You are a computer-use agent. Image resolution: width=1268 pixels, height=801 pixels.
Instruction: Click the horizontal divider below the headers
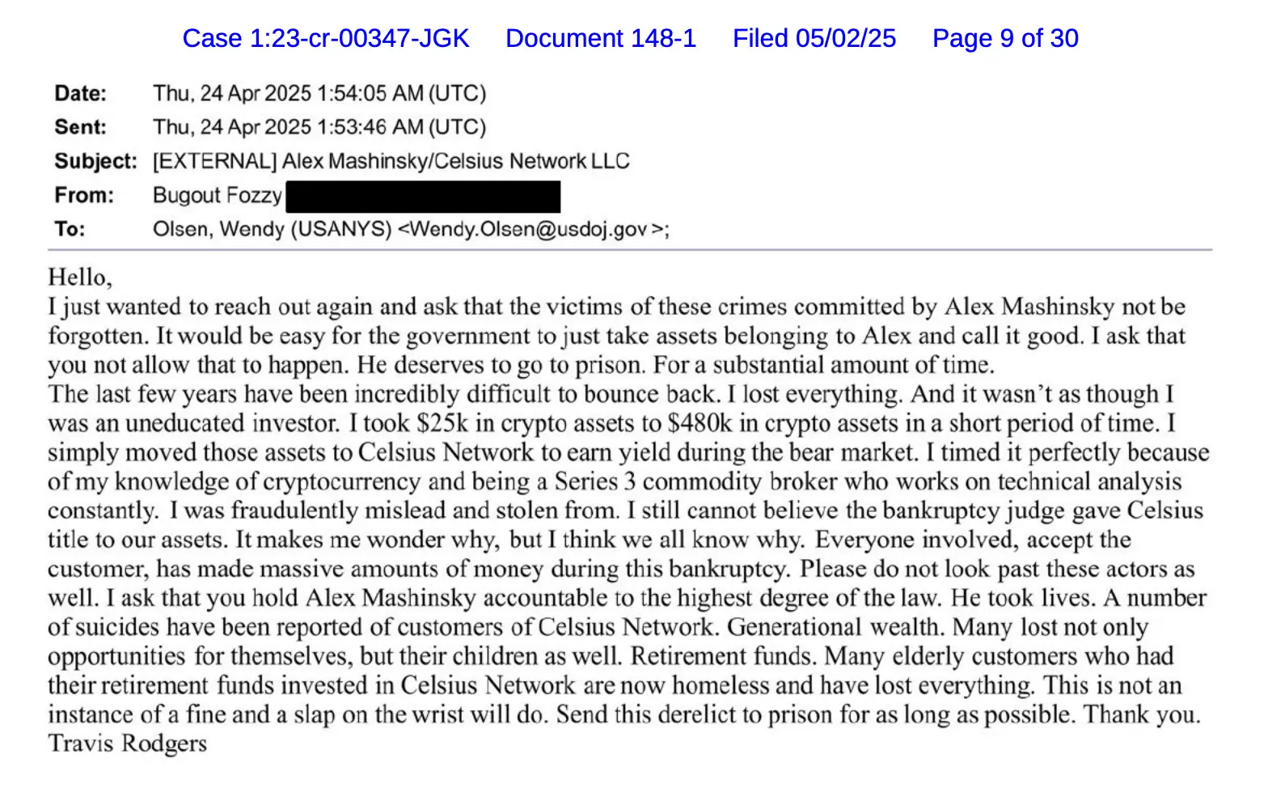629,250
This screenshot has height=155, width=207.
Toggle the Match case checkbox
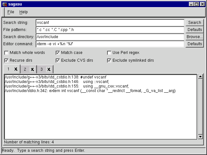(x=58, y=53)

============

__WORK ITEM__:
Only the lines from the one with "This screenshot has height=155, width=207." through the final line of the data should be written out, exactly and including both ends. Skip the pictures.

__RESULT FOR THIS TASK__:
This screenshot has height=155, width=207.
Toggle the Match case checkbox
(x=58, y=53)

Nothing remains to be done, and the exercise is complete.